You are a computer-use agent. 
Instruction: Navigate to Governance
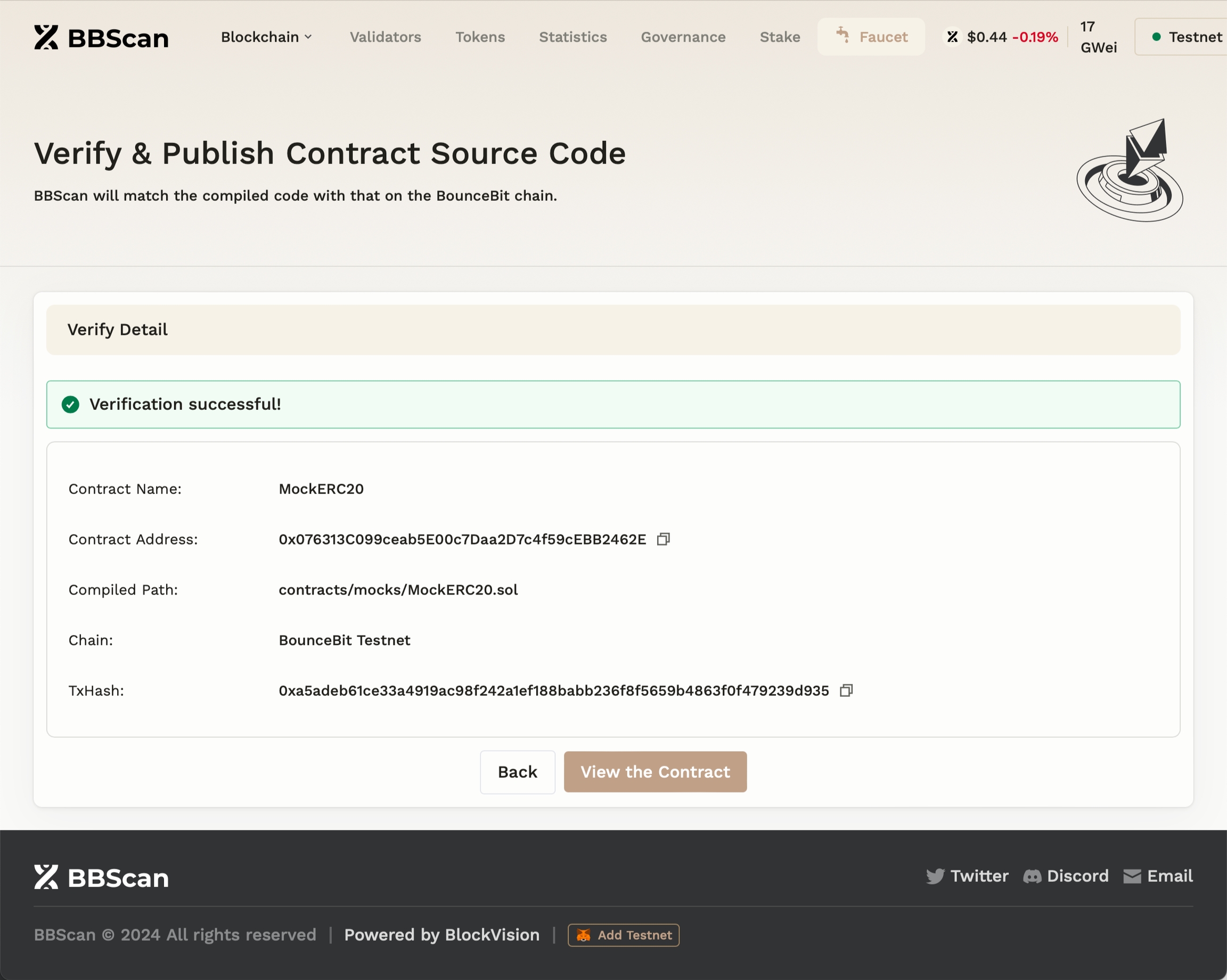[x=683, y=37]
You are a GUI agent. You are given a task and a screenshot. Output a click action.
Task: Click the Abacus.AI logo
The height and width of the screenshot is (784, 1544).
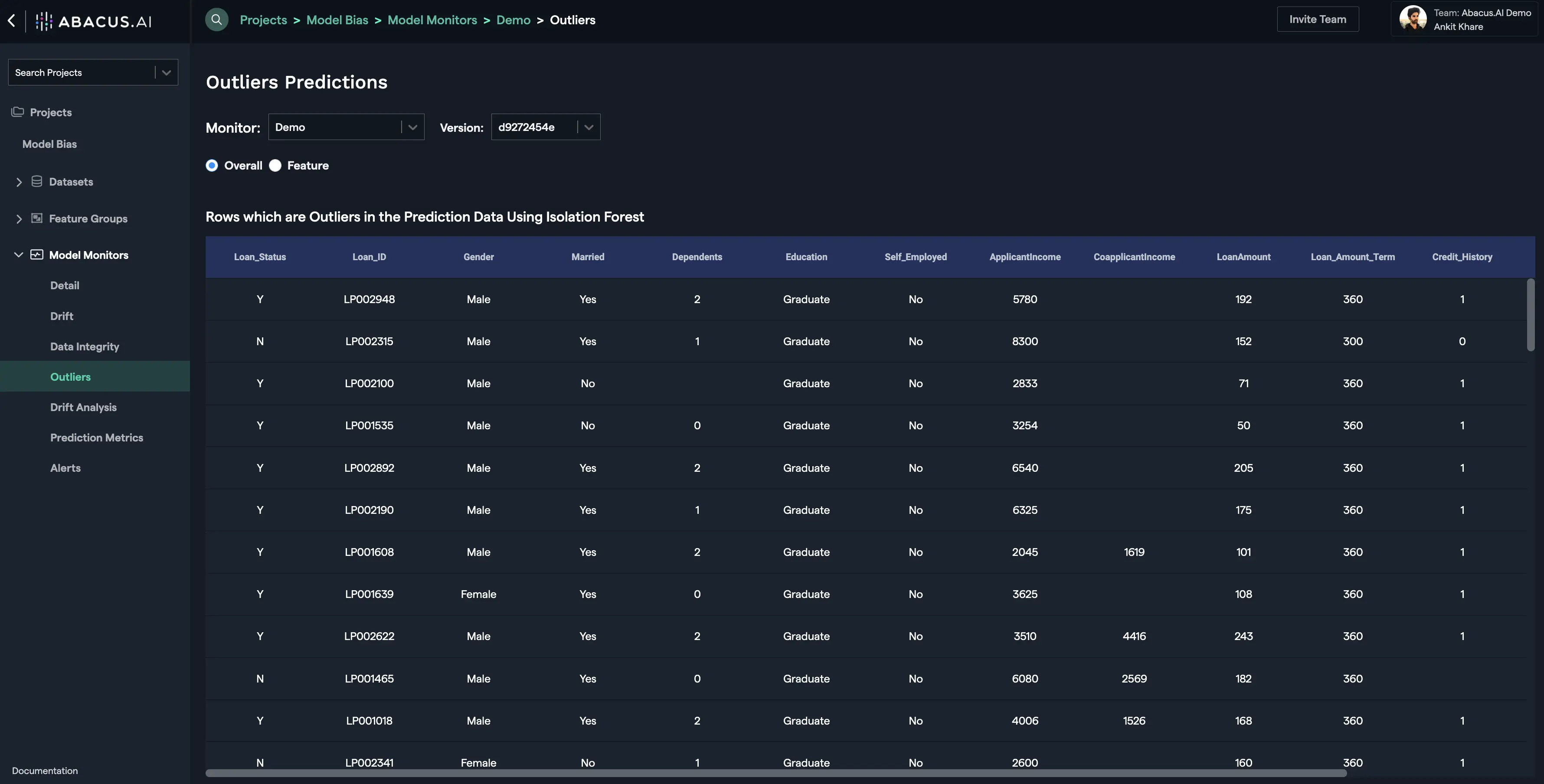click(94, 22)
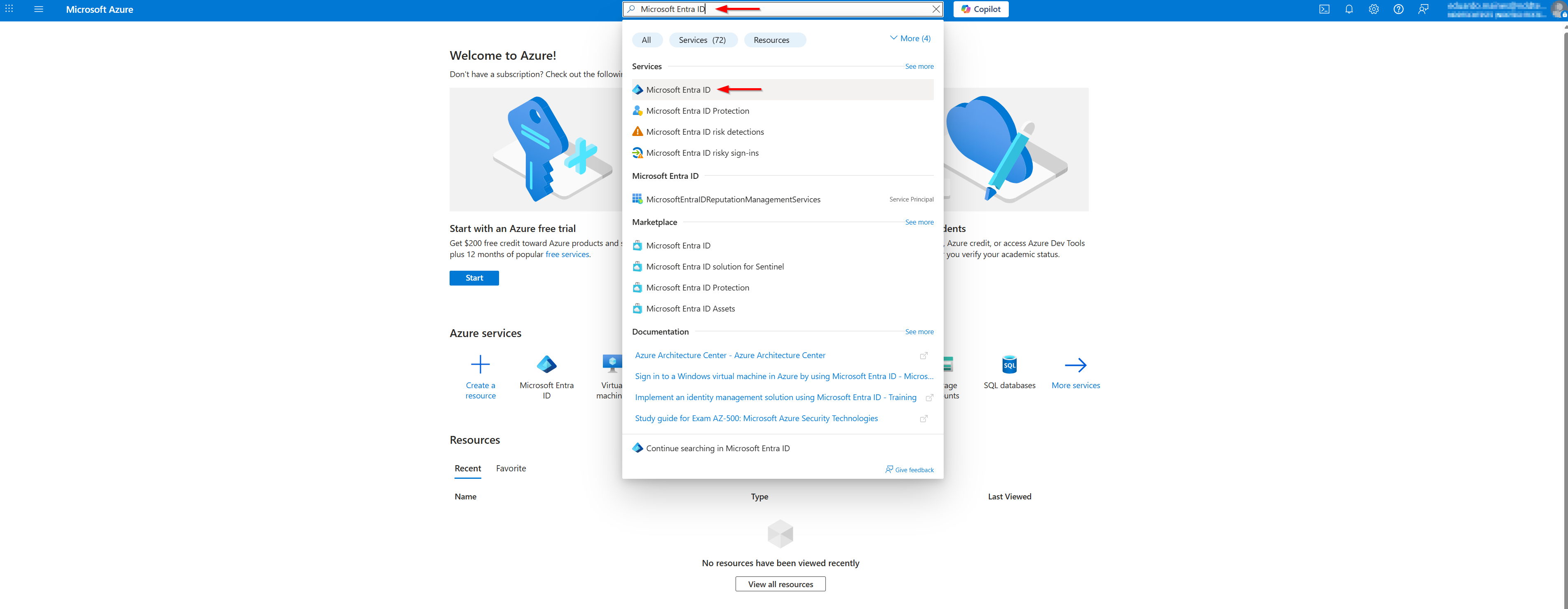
____
*TASK PROMPT*
Nothing but the lines from the one containing "Instruction: Navigate to Governance" through the end of the listing should be printed, each exactly as it appears and without pictures.

*REPLY TO THE TASK*
Instruction: Navigate to Governance
[x=683, y=37]
You are a GUI agent. You are given a task and a screenshot. Output a click action.
Task: Click the Abacus.AI logo
The height and width of the screenshot is (784, 1544).
click(94, 22)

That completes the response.